Several years before, “Pratt had converted a woman named Eleanor McLean to the Church. When she left her husband to join the Mormons in Utah, her husband, Hector McLean, began to harass Pratt as he went about his missionary work. Pratt was in New York preaching and Elenore in New Orleans visiting family. The two decided to meet in May at Fort Smith (Sebastian County) and travel back to Utah together. Hector McLean heard of their intended rendezvous and beat them to Arkansas, where he filed charges against them and got warrants for their arrests. When Pratt and Elenore McLean arrived, they were arrested and put on trial, but on May 13, 1857, the judge quickly dismissed the cases.
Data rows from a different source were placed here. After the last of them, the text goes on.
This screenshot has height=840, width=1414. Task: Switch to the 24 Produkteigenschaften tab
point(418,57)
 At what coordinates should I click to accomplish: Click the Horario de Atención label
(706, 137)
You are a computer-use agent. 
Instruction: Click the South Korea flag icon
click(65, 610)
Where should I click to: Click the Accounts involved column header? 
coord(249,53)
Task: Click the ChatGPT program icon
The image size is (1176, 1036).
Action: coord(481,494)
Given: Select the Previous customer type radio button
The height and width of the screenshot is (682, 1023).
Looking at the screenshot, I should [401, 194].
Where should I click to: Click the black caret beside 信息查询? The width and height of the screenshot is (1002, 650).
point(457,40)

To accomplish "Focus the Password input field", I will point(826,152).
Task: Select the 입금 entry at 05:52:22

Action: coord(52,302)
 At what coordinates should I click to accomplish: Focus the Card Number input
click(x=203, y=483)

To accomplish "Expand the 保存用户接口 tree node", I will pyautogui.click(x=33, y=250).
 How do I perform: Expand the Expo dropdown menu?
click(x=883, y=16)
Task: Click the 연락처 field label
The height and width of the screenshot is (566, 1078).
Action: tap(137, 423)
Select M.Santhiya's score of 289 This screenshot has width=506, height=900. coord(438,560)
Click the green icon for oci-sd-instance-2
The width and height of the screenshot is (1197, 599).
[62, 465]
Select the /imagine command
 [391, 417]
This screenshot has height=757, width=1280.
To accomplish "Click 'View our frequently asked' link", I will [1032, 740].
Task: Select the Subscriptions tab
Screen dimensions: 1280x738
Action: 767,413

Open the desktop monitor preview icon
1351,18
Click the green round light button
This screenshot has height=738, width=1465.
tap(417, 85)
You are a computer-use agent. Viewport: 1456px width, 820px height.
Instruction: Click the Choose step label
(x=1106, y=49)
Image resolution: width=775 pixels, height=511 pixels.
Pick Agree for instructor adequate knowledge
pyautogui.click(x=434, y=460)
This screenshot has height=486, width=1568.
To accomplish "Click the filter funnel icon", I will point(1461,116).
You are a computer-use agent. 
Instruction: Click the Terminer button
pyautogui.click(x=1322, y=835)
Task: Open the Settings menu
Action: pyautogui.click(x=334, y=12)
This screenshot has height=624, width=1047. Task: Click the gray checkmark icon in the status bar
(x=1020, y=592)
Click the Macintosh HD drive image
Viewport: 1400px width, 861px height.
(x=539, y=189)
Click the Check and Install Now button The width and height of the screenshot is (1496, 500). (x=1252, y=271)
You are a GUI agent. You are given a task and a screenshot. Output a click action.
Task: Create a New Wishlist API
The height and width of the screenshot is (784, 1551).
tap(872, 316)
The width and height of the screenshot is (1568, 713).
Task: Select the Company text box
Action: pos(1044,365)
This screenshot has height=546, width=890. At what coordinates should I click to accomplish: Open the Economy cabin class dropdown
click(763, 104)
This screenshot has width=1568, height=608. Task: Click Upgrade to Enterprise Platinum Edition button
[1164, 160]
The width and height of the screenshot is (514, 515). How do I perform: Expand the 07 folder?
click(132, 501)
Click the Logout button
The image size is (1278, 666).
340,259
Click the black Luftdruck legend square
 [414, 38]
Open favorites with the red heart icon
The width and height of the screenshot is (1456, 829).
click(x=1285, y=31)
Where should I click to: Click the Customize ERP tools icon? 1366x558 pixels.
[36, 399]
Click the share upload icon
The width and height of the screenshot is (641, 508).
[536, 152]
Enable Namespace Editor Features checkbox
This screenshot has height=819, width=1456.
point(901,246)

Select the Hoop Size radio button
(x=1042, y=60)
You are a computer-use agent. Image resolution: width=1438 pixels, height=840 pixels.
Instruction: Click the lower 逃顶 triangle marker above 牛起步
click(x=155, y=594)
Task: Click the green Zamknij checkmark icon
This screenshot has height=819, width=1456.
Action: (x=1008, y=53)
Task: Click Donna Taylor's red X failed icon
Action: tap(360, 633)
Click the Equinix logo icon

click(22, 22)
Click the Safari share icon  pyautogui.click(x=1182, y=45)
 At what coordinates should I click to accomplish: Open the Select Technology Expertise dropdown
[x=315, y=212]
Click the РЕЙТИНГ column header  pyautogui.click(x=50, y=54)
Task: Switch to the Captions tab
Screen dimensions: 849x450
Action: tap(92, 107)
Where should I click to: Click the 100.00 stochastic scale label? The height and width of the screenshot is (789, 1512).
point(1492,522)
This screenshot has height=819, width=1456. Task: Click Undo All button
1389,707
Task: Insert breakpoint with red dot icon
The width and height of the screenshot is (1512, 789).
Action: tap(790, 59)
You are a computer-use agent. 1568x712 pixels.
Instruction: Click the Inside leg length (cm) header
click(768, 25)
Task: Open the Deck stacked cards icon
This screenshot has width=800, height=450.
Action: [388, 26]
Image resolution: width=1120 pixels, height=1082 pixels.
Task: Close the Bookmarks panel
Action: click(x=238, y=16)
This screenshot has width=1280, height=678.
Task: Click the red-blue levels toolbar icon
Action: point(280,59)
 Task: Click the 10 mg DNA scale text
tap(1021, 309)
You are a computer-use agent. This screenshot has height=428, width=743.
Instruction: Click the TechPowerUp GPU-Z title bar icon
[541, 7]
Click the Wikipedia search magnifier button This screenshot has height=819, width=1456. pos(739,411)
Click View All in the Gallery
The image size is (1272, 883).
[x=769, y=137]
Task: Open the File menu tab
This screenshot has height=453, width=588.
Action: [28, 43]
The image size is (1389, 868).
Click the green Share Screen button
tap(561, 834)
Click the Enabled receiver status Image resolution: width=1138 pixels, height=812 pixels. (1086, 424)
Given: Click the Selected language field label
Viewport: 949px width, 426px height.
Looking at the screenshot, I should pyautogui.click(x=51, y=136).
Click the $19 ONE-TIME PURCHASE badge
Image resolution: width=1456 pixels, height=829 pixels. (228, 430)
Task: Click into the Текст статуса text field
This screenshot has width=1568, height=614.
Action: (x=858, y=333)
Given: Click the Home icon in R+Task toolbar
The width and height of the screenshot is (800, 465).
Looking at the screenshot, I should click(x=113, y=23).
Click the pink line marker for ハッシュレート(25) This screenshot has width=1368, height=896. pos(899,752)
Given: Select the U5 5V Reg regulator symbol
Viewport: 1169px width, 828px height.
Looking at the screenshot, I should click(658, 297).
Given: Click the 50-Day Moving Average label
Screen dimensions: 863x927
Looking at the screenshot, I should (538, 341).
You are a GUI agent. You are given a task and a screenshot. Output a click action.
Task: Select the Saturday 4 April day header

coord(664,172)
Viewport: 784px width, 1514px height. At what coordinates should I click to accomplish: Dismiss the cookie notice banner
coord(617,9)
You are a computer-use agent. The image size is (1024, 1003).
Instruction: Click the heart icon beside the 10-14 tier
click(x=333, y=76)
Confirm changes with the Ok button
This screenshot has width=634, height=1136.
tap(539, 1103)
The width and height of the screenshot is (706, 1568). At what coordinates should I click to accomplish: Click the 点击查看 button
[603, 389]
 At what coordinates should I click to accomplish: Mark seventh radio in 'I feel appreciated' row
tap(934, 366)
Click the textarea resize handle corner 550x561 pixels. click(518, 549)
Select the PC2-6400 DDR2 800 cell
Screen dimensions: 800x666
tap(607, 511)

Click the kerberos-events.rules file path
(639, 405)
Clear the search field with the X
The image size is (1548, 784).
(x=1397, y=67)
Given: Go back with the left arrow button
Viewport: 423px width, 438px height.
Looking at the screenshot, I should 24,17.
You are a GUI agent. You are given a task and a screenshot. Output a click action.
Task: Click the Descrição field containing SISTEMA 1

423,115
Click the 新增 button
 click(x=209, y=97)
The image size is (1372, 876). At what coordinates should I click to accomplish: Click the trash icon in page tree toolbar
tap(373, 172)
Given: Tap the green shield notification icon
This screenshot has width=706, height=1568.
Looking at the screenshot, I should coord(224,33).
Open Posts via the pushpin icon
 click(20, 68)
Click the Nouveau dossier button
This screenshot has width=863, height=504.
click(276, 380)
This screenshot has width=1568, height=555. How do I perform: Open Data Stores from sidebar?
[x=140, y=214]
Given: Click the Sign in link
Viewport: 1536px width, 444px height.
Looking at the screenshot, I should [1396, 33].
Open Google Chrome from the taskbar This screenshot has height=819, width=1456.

Realizing that Hector McLean had stirred up a large crowd against the couple, the judge allowed Pratt to escape out the back door of the courthouse. The mob chased Pratt, and when McLean caught him, he stabbed Pratt twice and shot him in the heart. News of the slaying had filtered into Utah as the wagon train from Arkansas had arrived.”
Today, the site, which is just off state Route 18 as it winds through the foothills of the Pine Valley Mountains, is heavy with the judgment of history. It is somber, and quiet.
At a low bluff overlooking the valley there is a short winding trail having several explanatory plaques along it. At the top is a granite memorial listing the names of the dead.. In 1999, an excavation under the monument in Utah found the bodies of twenty-eight of the victims.